◆ PROMPT
Can you reproduce the lines starting at the one containing "Find the location of a" and ending at the one containing "colorbar-tick-label: 160 is", both included, and nothing else from the rows?

◆ EXERCISE MATERIAL
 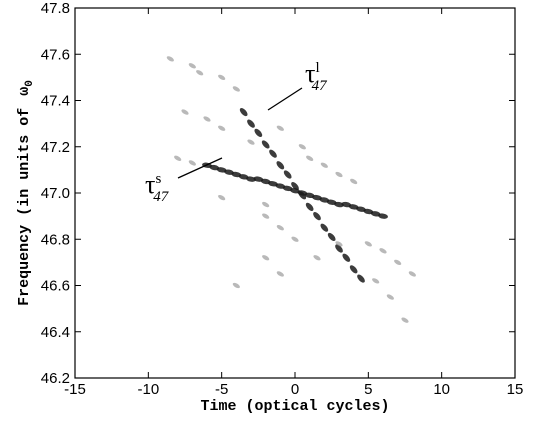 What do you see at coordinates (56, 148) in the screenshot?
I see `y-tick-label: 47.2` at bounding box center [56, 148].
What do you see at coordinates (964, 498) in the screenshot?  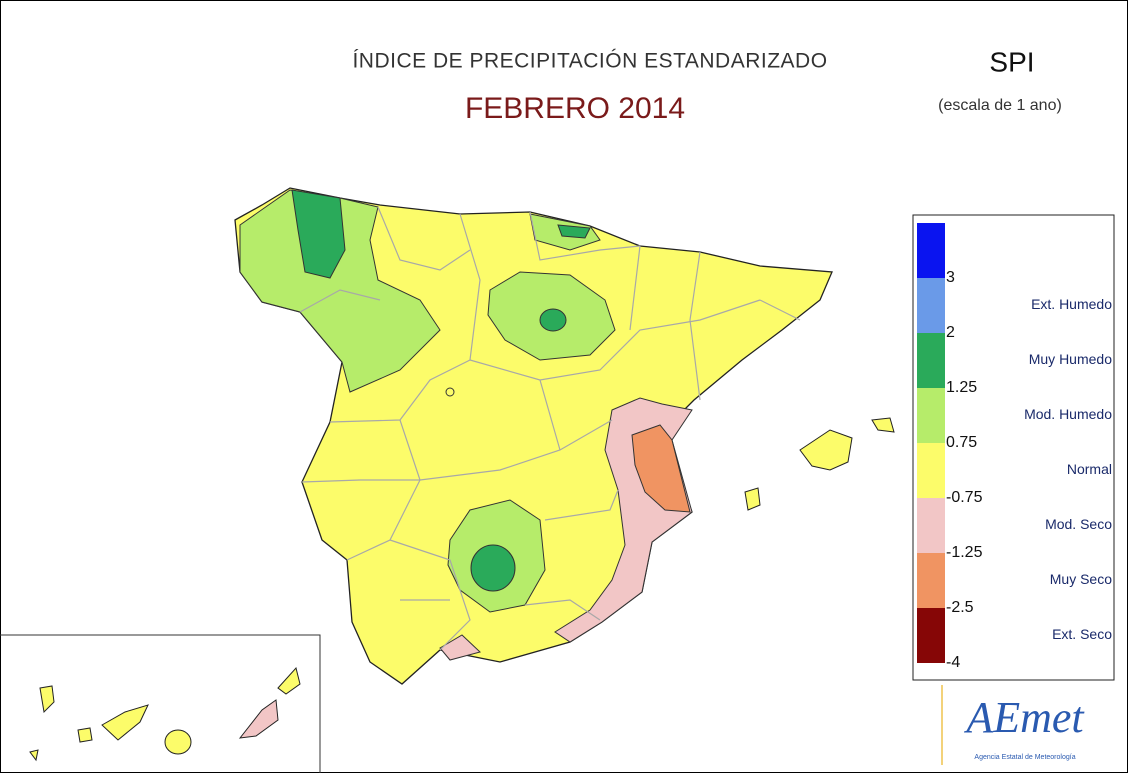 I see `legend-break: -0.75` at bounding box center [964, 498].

--

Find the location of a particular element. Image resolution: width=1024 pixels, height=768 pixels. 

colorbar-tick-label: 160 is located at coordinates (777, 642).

...

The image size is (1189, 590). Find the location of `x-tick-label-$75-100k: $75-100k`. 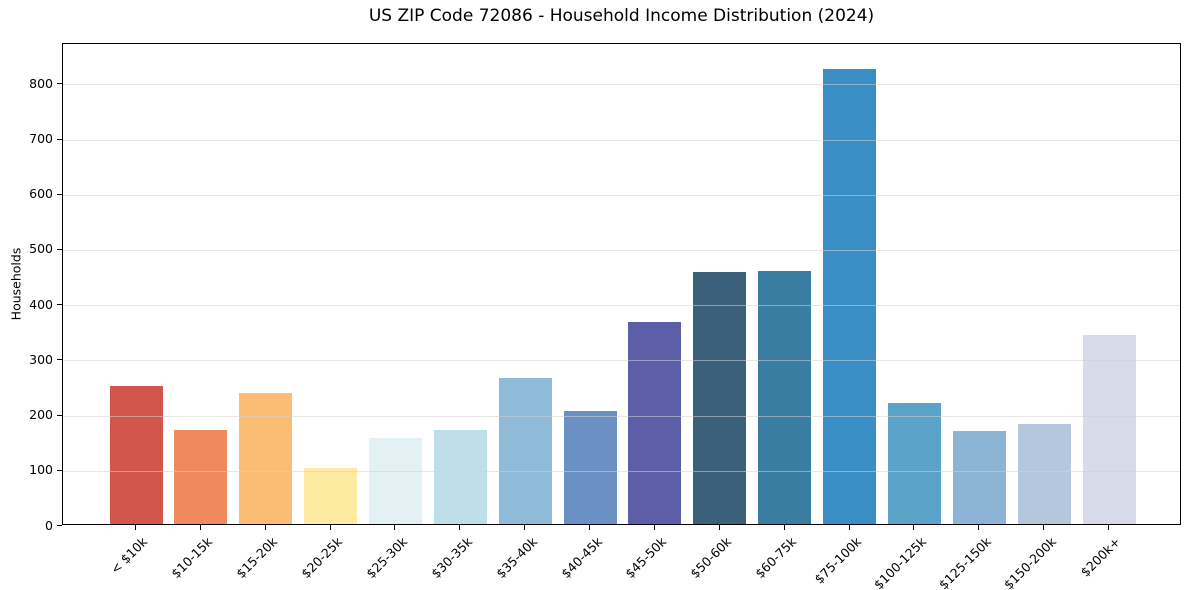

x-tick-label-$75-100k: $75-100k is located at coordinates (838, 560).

◆ WRITTEN RESPONSE
Find the location of a particular element. Image resolution: width=1024 pixels, height=768 pixels. 

colorbar-tick-label: 160 is located at coordinates (777, 642).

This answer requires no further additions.